Mr. Oli on Sunday sprang a surprise on his rivals and got the President to dissolve Parliament, a controversial move amidst a prolonged tussle for power between him and former premier Pushpa Kamal Dahal ‘Prachanda’ within the ruling dispensation. In a special address to the nation, Mr. Oli said that he was forced to dissolve Parliament and announce mid-term elections after he learnt about a plan to move a vote of no-confidence against him.
“I was forced to seek a fresh mandate through elections as attempts were made against my government, not to allow it to function properly,” he said while defending his decision to dissolve Parliament and announce dates for mid-term elections.
“The elected government was pushed to a corner and picketed against and was not allowed to work so I decided to dissolve the house,” he added. “Against the people’s mandate and their will, national politics was dragged into an endless and goalless direction by creating controversy, making Parliament meaningless as the elected government could not receive its support but always faced opposition and dragged into the controversy.”

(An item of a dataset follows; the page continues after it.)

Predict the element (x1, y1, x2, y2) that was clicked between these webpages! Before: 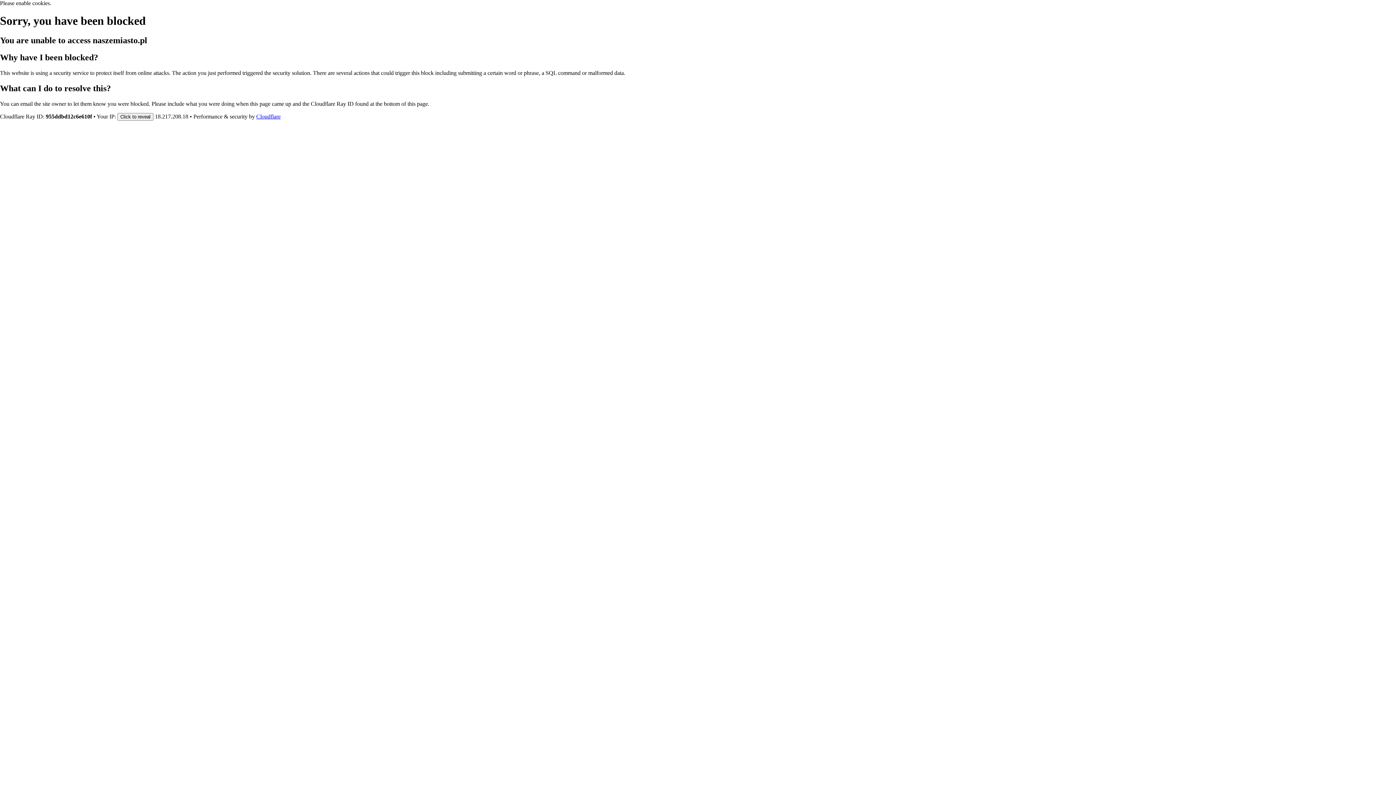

He accused some of his own party leaders of being responsible for forcing him to take this step. “When the Prime Minister of the majority government was not allowed to work, I did not want to indulge in unfair practices behind closed doors and reach a compromise with them,” he said. “This move could be seen as an abrupt step for now, but some of my party leaders should be held responsible for creating this situation who did not cooperate with my government,” Mr. Oli said.
Meanwhile, opponents of Mr. Oli turned to the Supreme Court on Monday to challenge the dissolution of parliament and denounced it as a “constitutional coup”. Seven Ministers stepped down after the dissolution, saying it was violation of the “popular mandate” given to them in a 2017 general election.
Supreme Court Spokesman Bhadrakali Pokharel said three petitions against the dissolution were “in the process of being registered”.
“Under the constitution, the Prime Minister has no prerogative to dissolve Parliament,” lawyer Dinesh Tripathi, who is one of the petitioners, told Reuters. “It’s a constitutional coup. I’m seeking a stay order from the court.”